**TASK TO CARRY OUT**: Pictures left aside, return the lines below exactly, from the one with "You are a GUI" to the end, including both ends.

**RECORD EXTRACTS**:

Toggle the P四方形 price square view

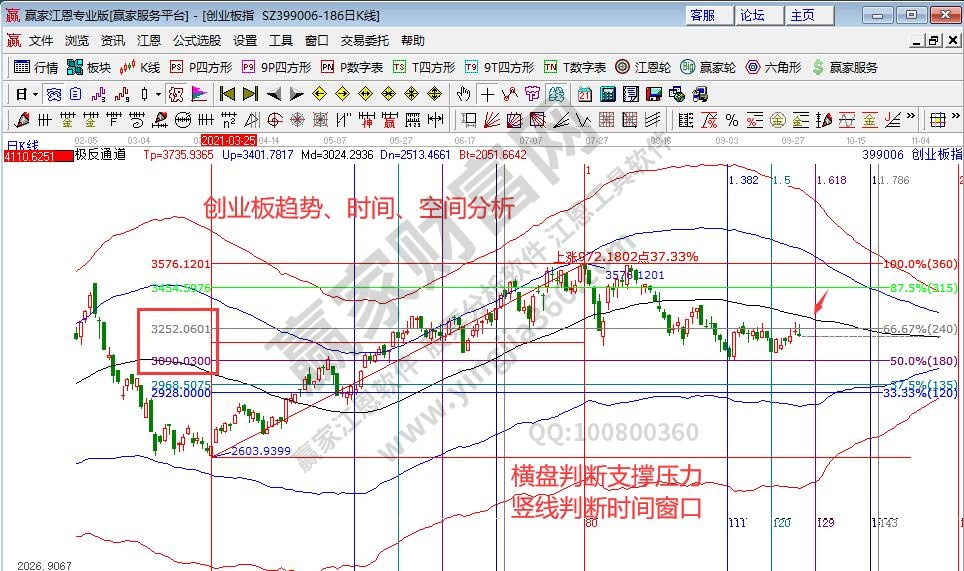201,67
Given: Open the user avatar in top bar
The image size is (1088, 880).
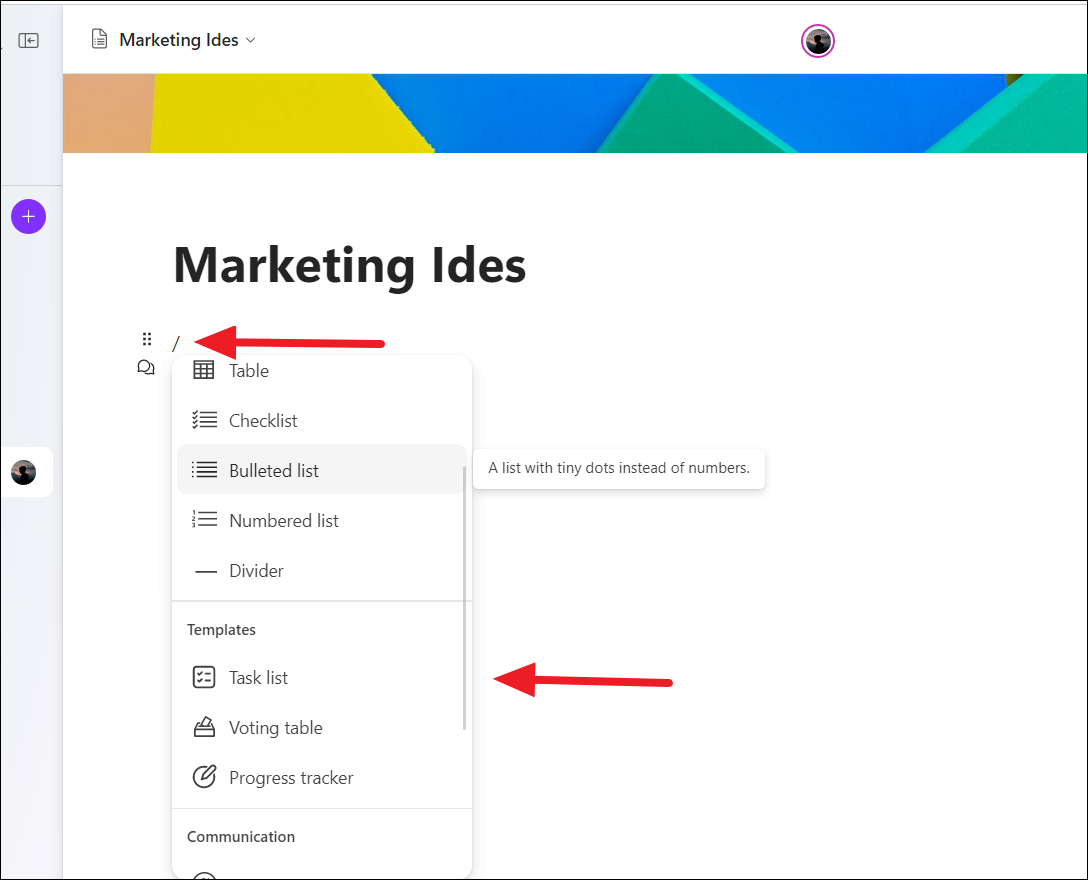Looking at the screenshot, I should tap(817, 41).
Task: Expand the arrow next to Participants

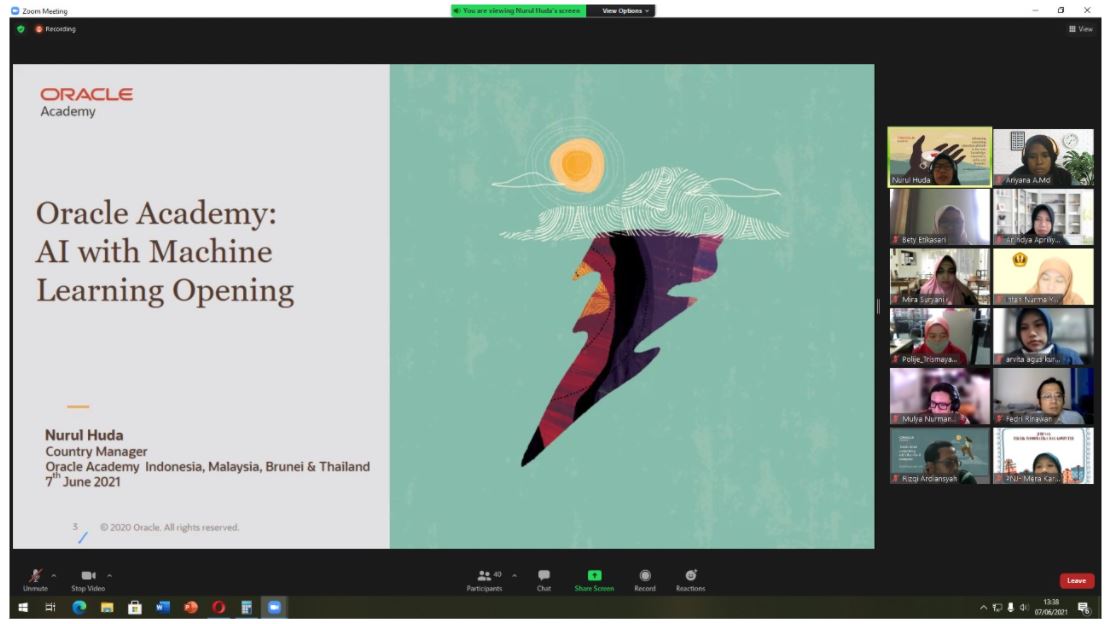Action: 514,575

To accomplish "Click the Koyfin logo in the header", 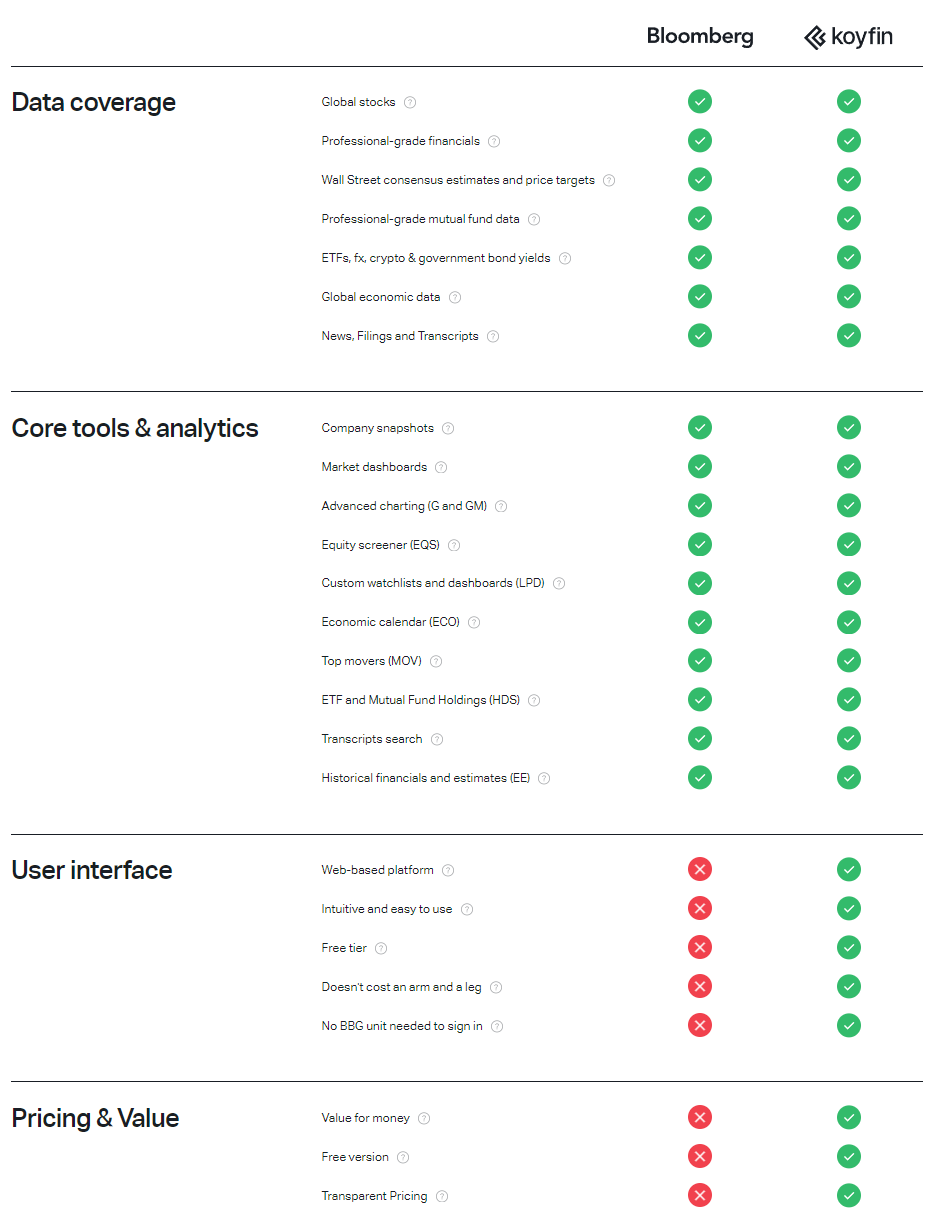I will [848, 37].
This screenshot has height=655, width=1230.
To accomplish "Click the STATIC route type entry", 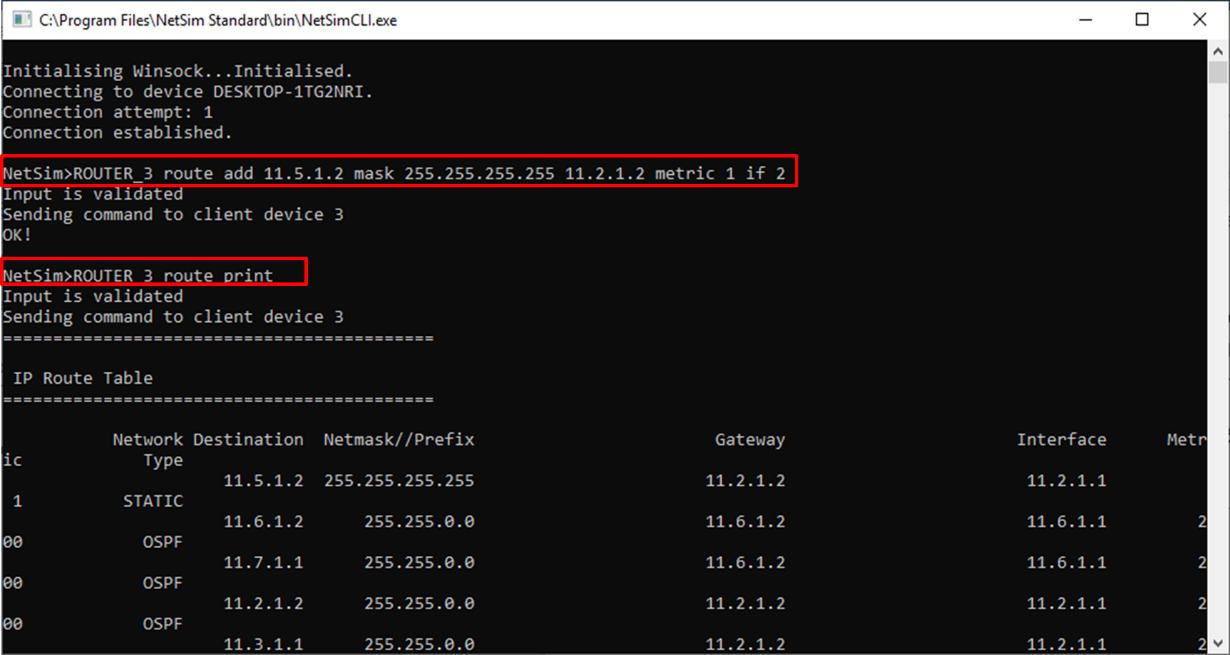I will click(152, 501).
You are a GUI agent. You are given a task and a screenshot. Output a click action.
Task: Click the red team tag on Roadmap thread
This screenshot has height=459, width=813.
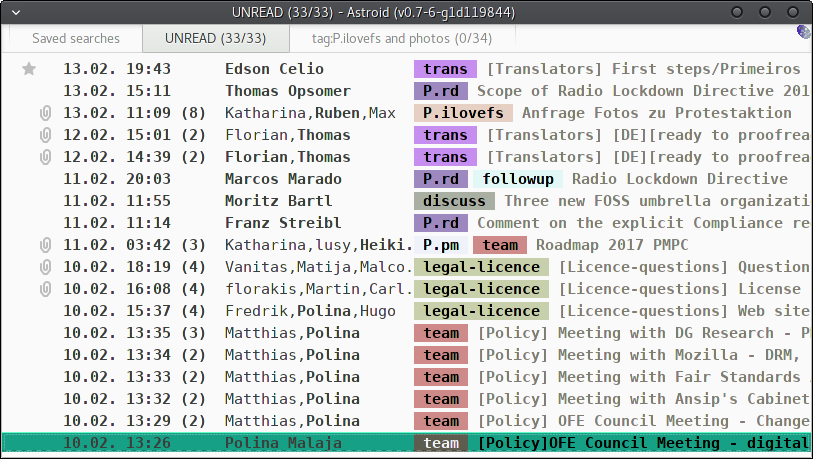coord(499,245)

**EXERCISE RESPONSE**:
You are a GUI agent. You are given a task and a screenshot. Output a click action.
Task: Click the red team tag on Roadmap thread
This screenshot has height=459, width=813.
coord(499,245)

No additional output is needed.